Deutschlands Dialoge

Der unbewegte Beweger
"Besinne dich, guter Freund. Laß ab von allem. Zumindest heute. Laß ab von deinem Trinken. Es bringt dich noch ins Grab, nur allzu bald. Laß ab von deinem Rasen, laß ab von deinem Haß. Laß ab von allem, denn es bringt dich nur ins Grab. Laß ab von dir selbst. Laß dich einfach sein. Es vollzieht sich sowieso von allein. Dein Herz wird weiterschlagen, selbst wenn du schläfst. Dein Herz und dein Atem. Nimm dir die Kinder zu Herzen, auch wenn sie nicht sind dein. Nimm sie dir zu Herzen, diese kleinen, unschuldigen Kreaturen. Nimm dir ihr Bemühen zu Herzen, ihre verhaltenen Tränen, ihr Bemühen, stark zu sein. Stark in einer fremden Welt, in einer Welt des kalten Hasses, in einer Welt der Verlorenheit. Laß du dich nicht verloren gehen. Ich bitte dich, guter Freund!

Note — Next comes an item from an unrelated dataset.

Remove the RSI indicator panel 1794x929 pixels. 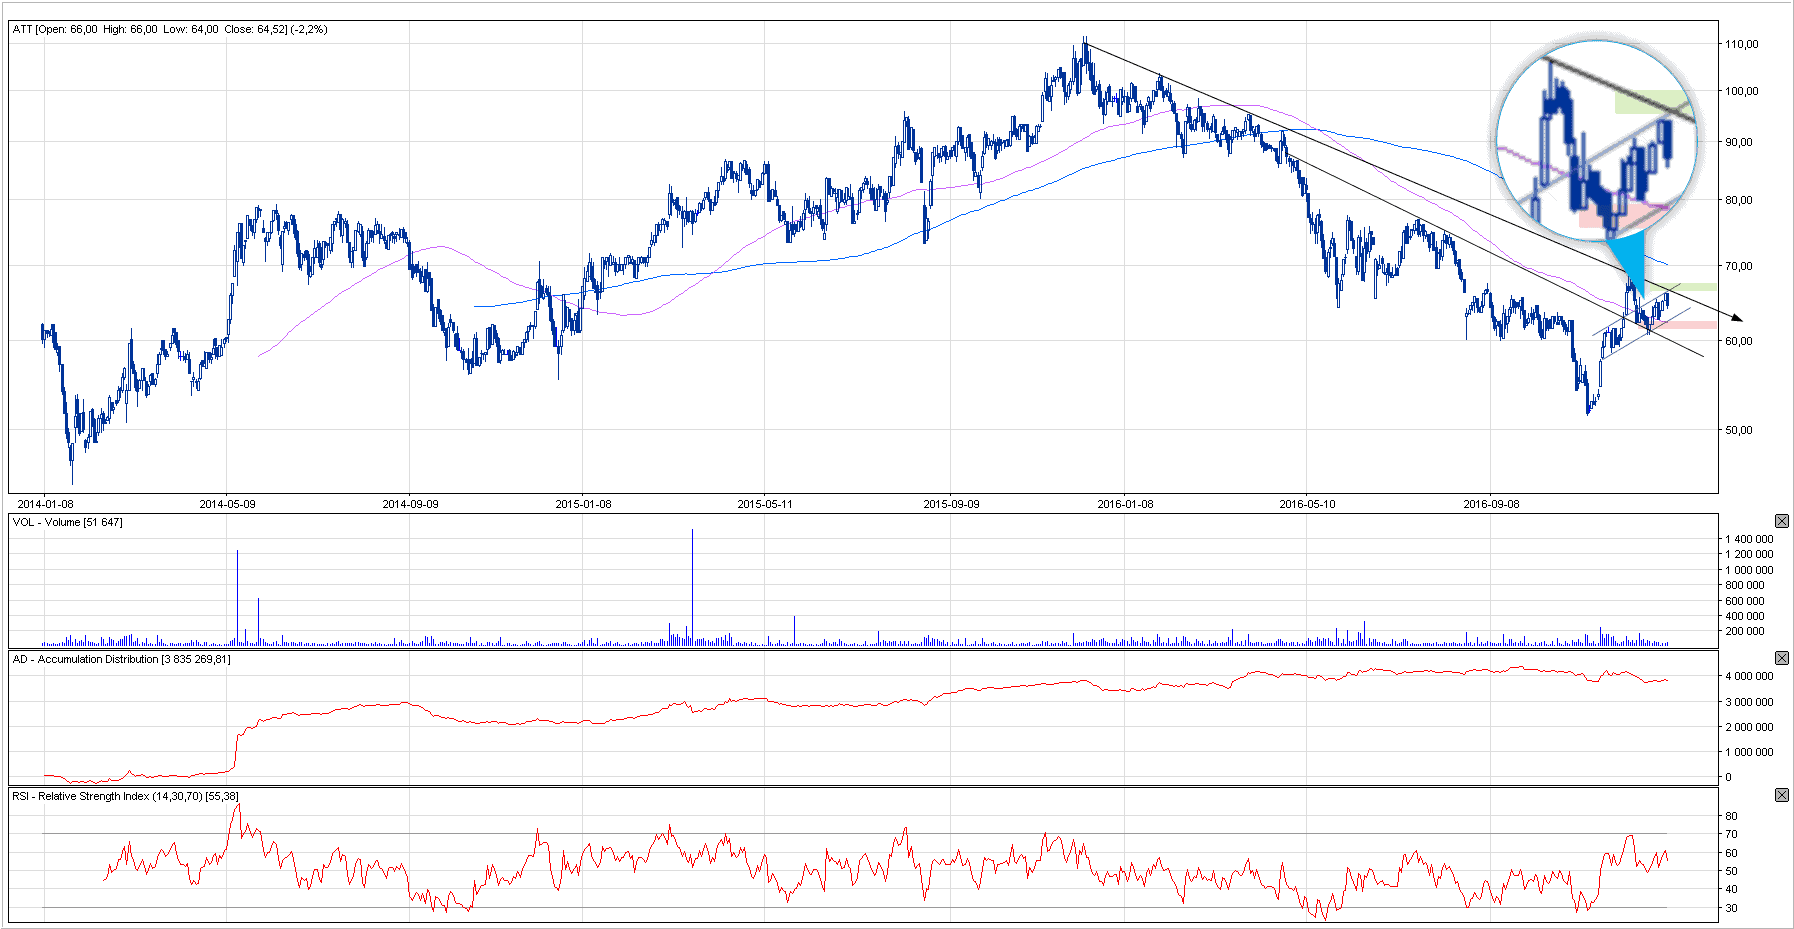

Ich hab dich nicht vergessen, du gutes Mütterlein. Wie denn könnte ich dich vergessen, dich, die du warst mein Mütterlein. Sosehr ängstigte dich das Leben, sodaß du verfielst in tiefe Dunkelheit, du, doch du warst nicht allein. Die Mutter deines Mannes, sie verlor ihre Eltern mit sechs. Und die Schwester deines Mannes, die ihren Vater bestrafte mit ihrem Haß. Da saß sie eines Tages und bewegte sich nicht mehr. "Alles so dunkel..." Oh Mütterchen, du gingst voraus, voraus dorthin, wohin du wolltest hin, Zuflucht suchend in deiner Einsamkeit, das Paradies, wo du wußtest dein Väterlein. Und jetzt bist du drüben, und dein Mann, der sosehr um dich weinte, mit dir. Was ist nur geschehen in diesem beängstigenden Leben!? Was war dieses Leben, ein Leben, das dich ergriff in erschreckender Abgründigkeit. Wo ist Rettung? Das war deine Frage, ein Leben lang.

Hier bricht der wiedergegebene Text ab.